Jak informuje PAP sekcja kolejarzy NSZZ "Solidarność" w Małopolsce nie chce, aby powołano samorządowe Koleje Małopolskie. Kolejarze z Solidarności rozdają wśród pasażerów ulotki, w których krytykują działania samorządu wojewódzkiego w tej sprawie.
Akcja informacyjna kolejarzy z NSZZ "Solidarności" będzie trwała kilka dni na dworcach kolejowych w Małopolsce. - To jest początek, bo jeśli ostatecznie samorząd województwa podejmie decyzję o tworzeniu swojej spółki, a stanie się to być może pod koniec tego roku, to w zależności od sytuacji będą prowadzone dalsze działania – informuje PAP Henryk Sikora z Regionalnej Sekcji Kolejarzy NSZZ "Solidarność".
Zdaniem związkowców powołanie nowego przewoźnika może doprowadzić do znacznego chaosu na kolei, jak to miało miejsce w przypadku Kolei Śląskich. Kolejarze obawiają się także, że zmiana ta spowoduje zmniejszenie liczby połączeń kolejowych w Małopolsce, a także przyczyni się do obniżenia jakości i zwolnień wśród pracowników kolei. - Oczywiście Kraków się obroni, bo tu jest dużo podróżnych, natomiast najbardziej zagrożone są tereny najbardziej oddalone od Krakowa: odcinek do Zakopanego, teren Nowego Sącza i Krynicy oraz północna część województwa – wyjaśnia PAP Sikora.

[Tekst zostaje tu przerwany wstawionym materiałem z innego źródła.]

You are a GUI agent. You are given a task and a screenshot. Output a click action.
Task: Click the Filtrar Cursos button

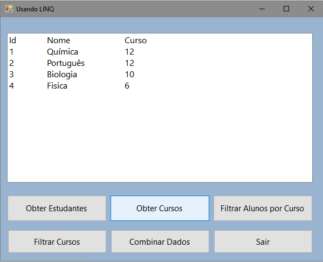(57, 241)
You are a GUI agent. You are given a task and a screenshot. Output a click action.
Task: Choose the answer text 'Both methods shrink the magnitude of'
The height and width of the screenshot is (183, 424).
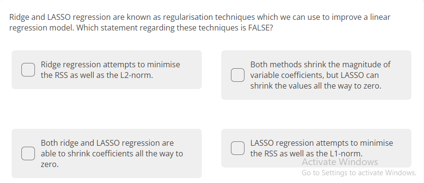coord(321,65)
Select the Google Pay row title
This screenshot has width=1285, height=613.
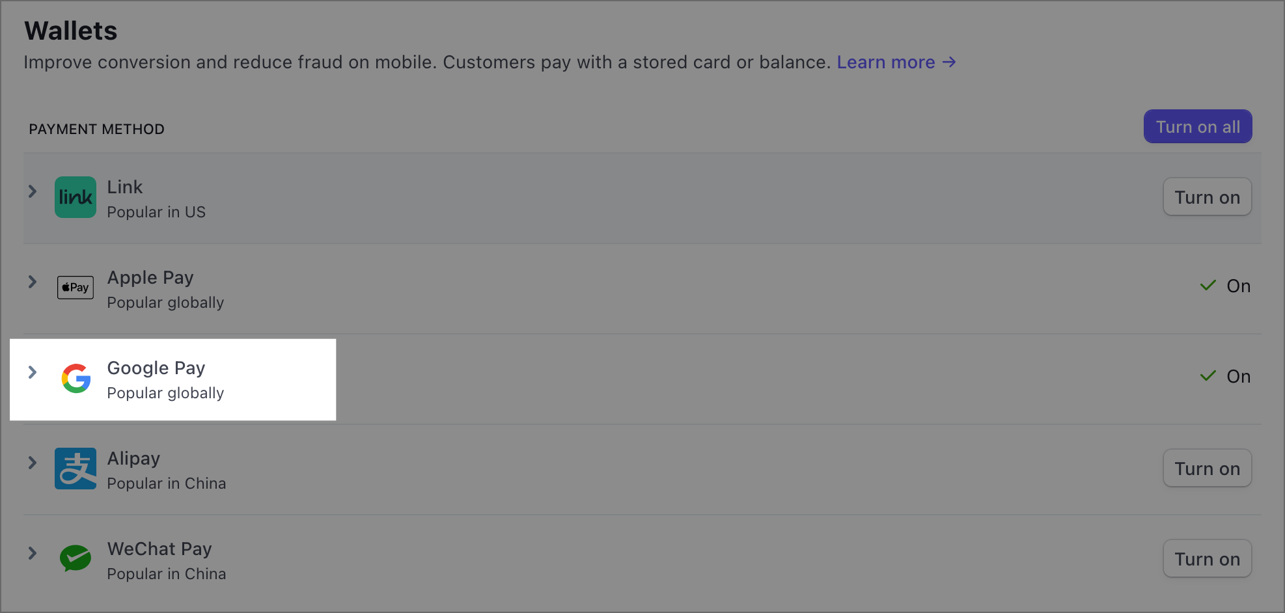click(x=156, y=368)
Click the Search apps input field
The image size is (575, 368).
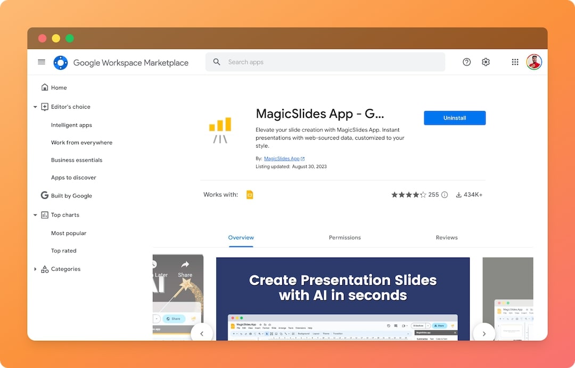tap(330, 62)
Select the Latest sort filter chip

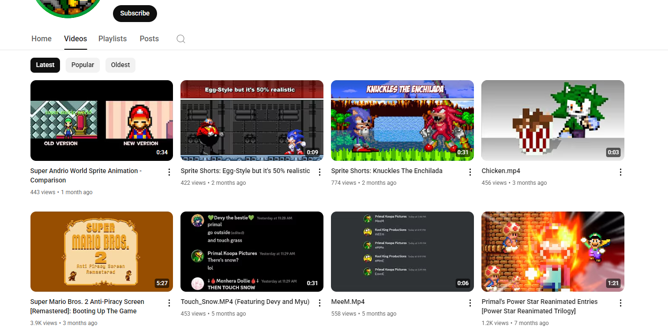pos(45,65)
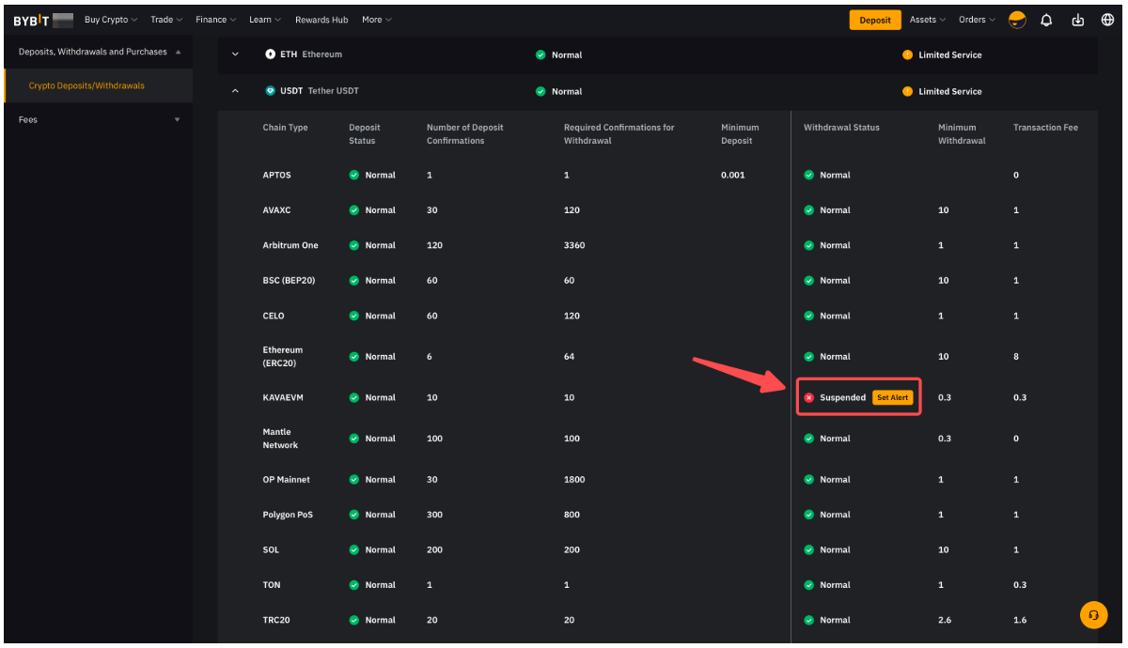This screenshot has height=648, width=1128.
Task: Open the user profile avatar
Action: [x=1017, y=20]
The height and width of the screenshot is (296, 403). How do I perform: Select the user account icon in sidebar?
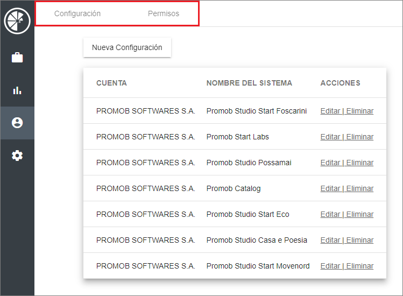click(17, 123)
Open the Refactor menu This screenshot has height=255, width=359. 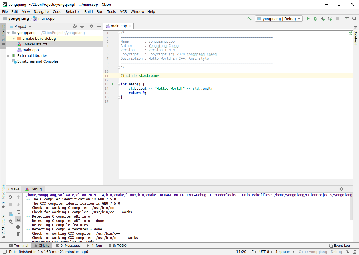click(x=73, y=12)
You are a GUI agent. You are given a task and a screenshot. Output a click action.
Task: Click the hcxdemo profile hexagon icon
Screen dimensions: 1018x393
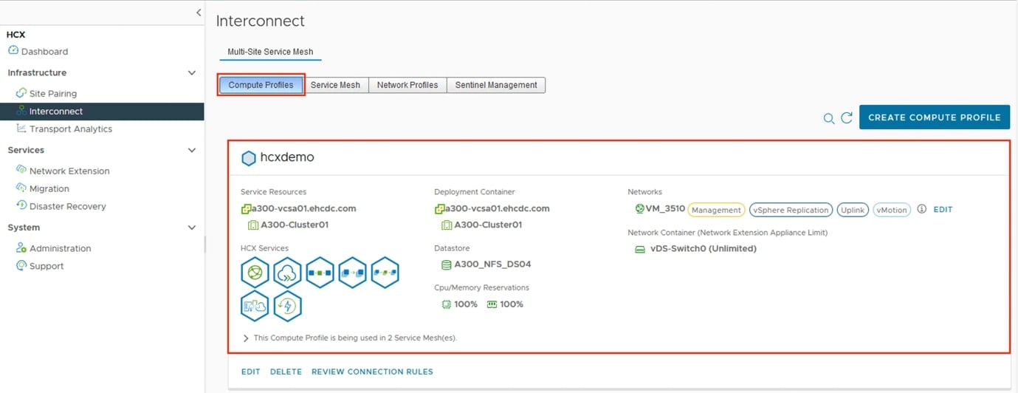249,158
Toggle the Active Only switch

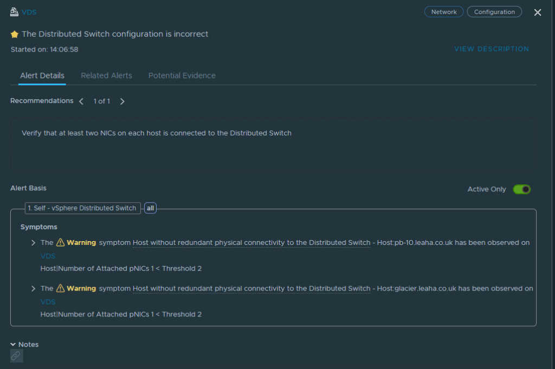[522, 189]
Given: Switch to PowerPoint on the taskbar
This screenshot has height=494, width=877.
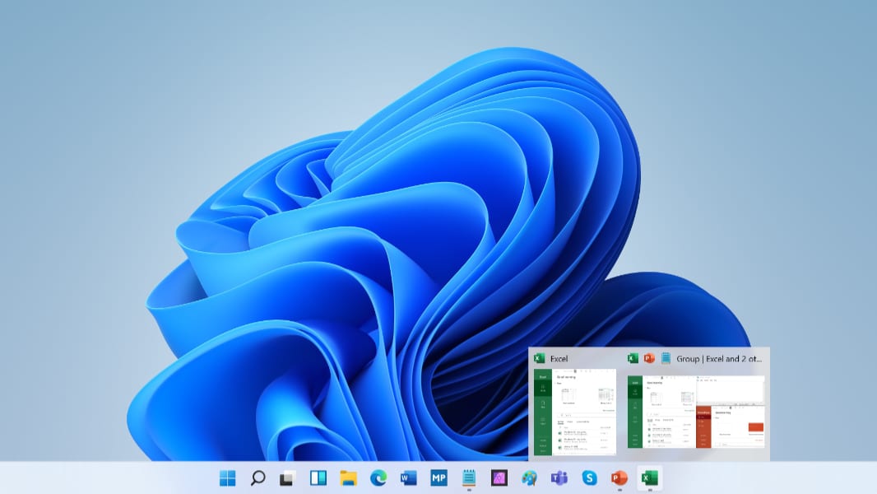Looking at the screenshot, I should (619, 478).
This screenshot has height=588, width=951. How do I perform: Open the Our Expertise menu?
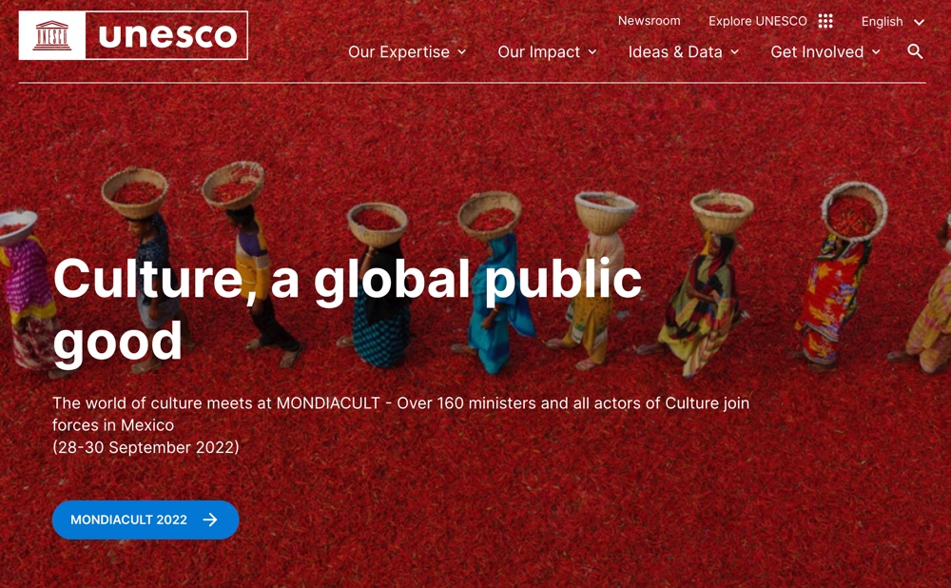407,52
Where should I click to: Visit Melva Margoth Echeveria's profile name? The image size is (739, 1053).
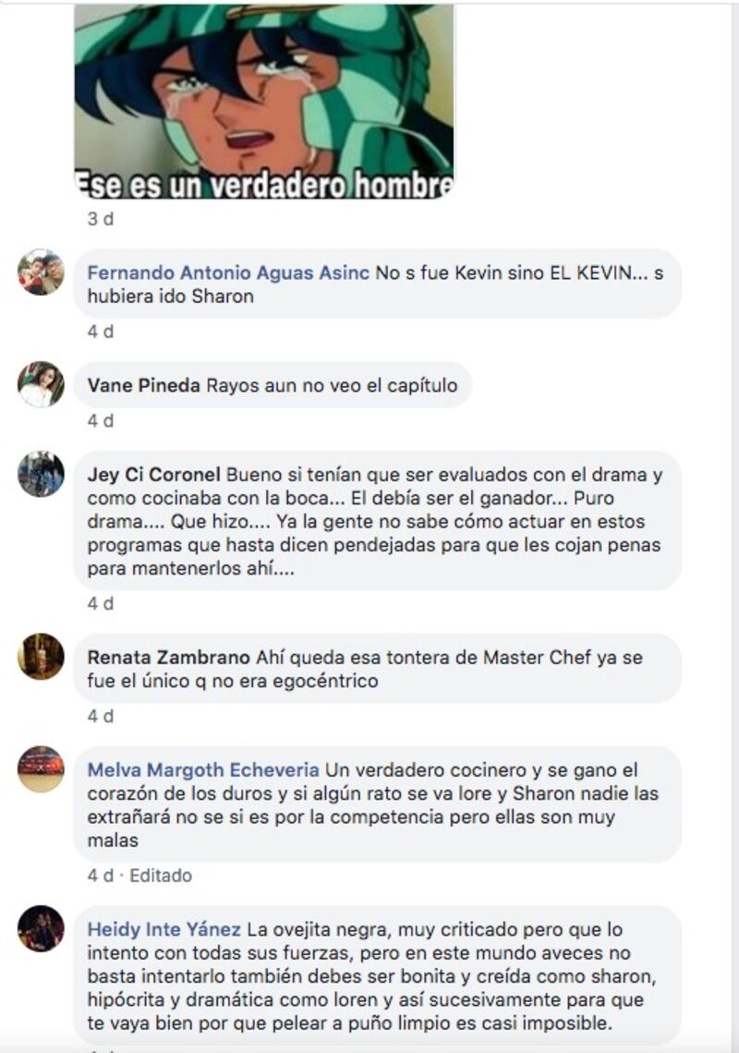coord(203,769)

Natomiast według wicemarszałka woj. małopolskiego Roman Ciepiela, w sprawie powołania nowego przewoźnika nie zapdła jeszcze ostateczna decyzja. Pod uwagę brane będą różne rozwiązania. - Dzisiaj nie ma jeszcze żadnych przesłanek do niepokoju wśród kolejarzy związkowców, te wszystkie możliwe opcje badamy i chcielibyśmy, aby ta nowa jakość w przewozach w Małopolsce pojawiła się na przełomie 2014/2015 roku" – poinformował PAP wicemarszałek.